When a building has a fire, its occupants rely upon the fire protection systems to perform successfully. However, all too often building owners are faced with the consequences of a fire system that has failed. What causes these failures? And what can be done to avoid another failure in the future? Having a suitable program of inspection, testing and maintenance (ITM) is one of the more important steps to be taken to assure the success of the fire protection system. The truth is, when an appropriate level of inspection, testing and maintenance is taking place, this activity will directly contribute to the high level of reliability expected of a fire protection system. But how does one determine just what is the “appropriate” level?
It all begins with having a proper understanding of the purpose of your ITM program. Its purpose is to discover failures of components that would prevent the fire system from operating as necessary during an emergency event. And of course, the goal is to discover and repair these failures prior to such an event. When developing a program, keep in mind that NFPA and other fire codes provide a minimum standard for ITM methods and frequencies. However, you may also want to consider other factors. For instance, a facility with increased risk or history of fires should consider more frequent intervals of testing or preventative maintenance. Also, a facility which supports mission-critical operations would require fire protection systems with a much higher degree of reliability than the average office building. Unfortunately, most building owners take a one-size-fits-all approach by allowing their decisions to be influenced only by the minimum requirements of the applicable fire code.
It is also important to remember that fire protection systems are the sum of many individual components, each one having the potential to fail. As you might expect, some components simply have the potential for a greater rate of failure than others. (For more on this topic, read my paper titled Inspection, Testing and Maintenance: A Window into System Reliability.) That’s why NFPA standards will prescribe a method and frequency of ITM for each individual component which is a part of the fire system.
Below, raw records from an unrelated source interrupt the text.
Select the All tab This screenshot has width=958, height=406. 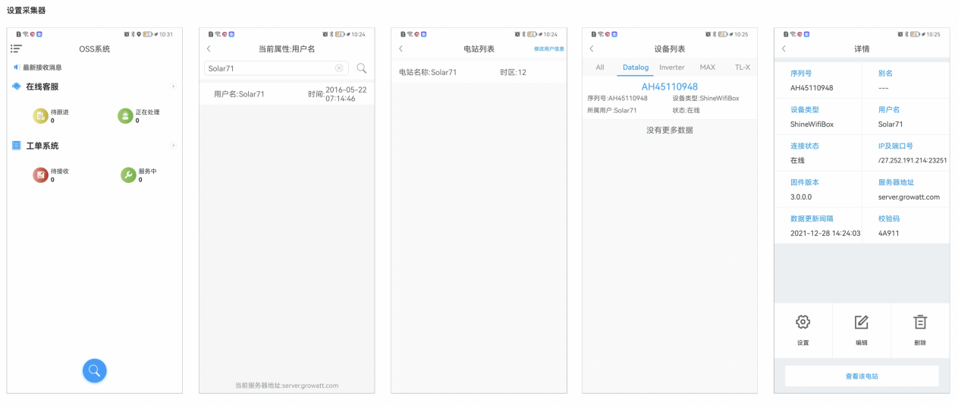point(599,68)
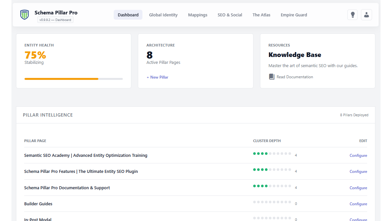Click the book icon beside Read Documentation
The width and height of the screenshot is (392, 221).
[271, 76]
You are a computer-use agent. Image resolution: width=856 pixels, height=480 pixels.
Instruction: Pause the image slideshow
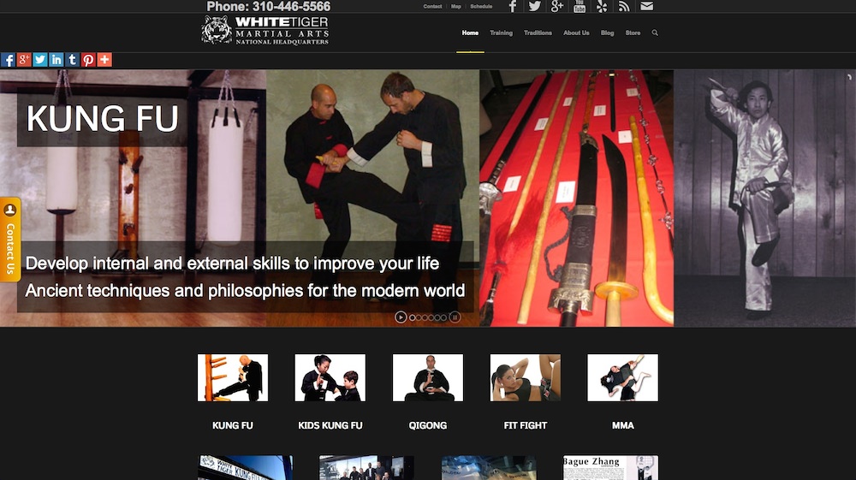point(455,317)
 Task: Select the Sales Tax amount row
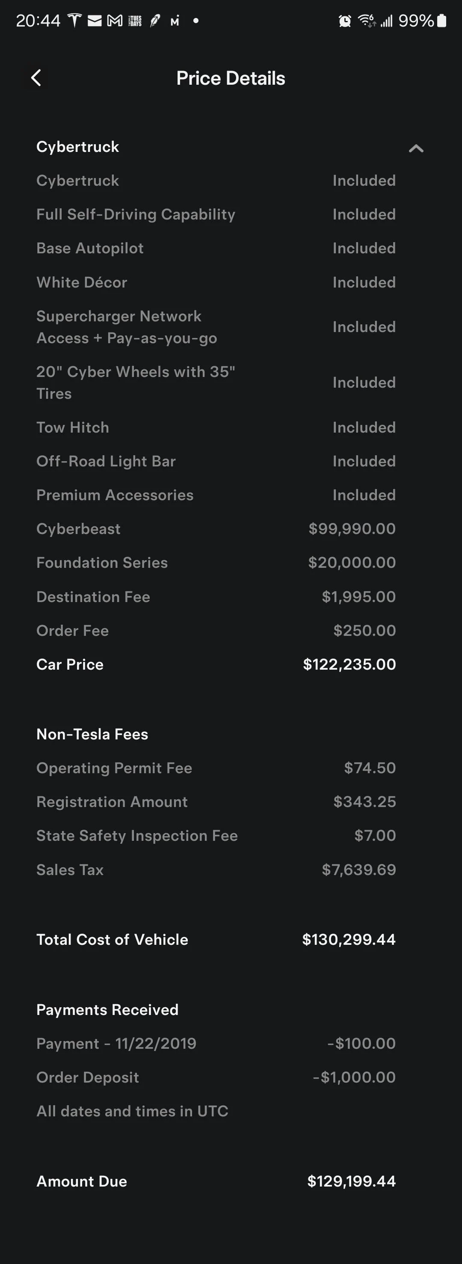(x=216, y=869)
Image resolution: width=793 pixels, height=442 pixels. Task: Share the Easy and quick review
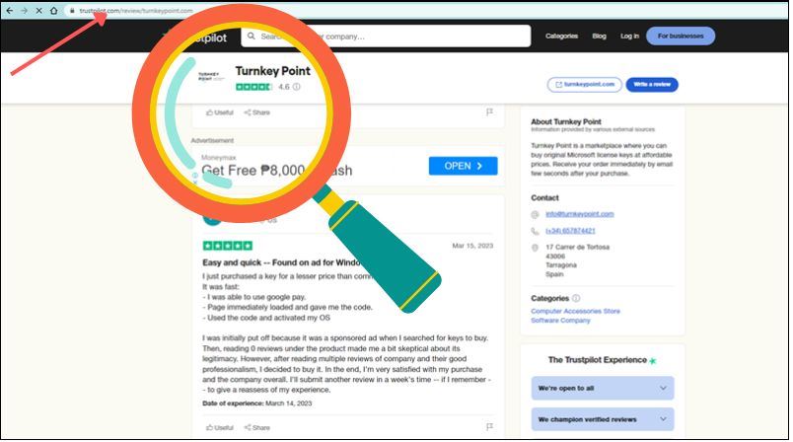256,427
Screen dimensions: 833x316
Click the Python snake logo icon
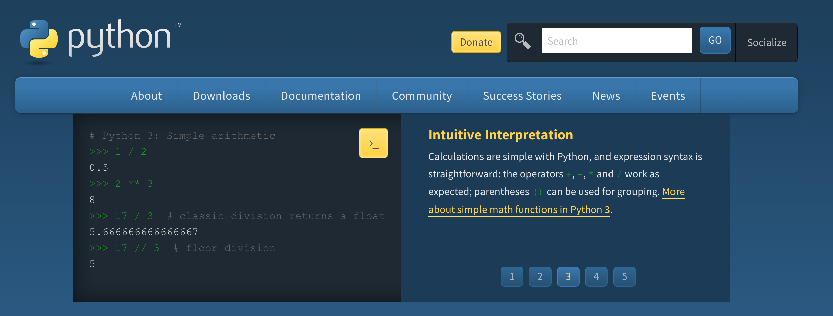click(39, 38)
For instance, for a fire alarm system, the manual pull stations are required to be functionally tested annually, while the tamper devices supervising each sprinkler system valve must be tested semi-annually.
So, what’s the purpose of your ITM program? If it is simply to keep the Fire Marshall off your back, then you will most likely be focused on doing whatever the minimum requirements of the codes and standards. But hopefully your purpose is much greater than that and will be focused on achieving a highly reliable fire protection system, ready to respond when it is needed most.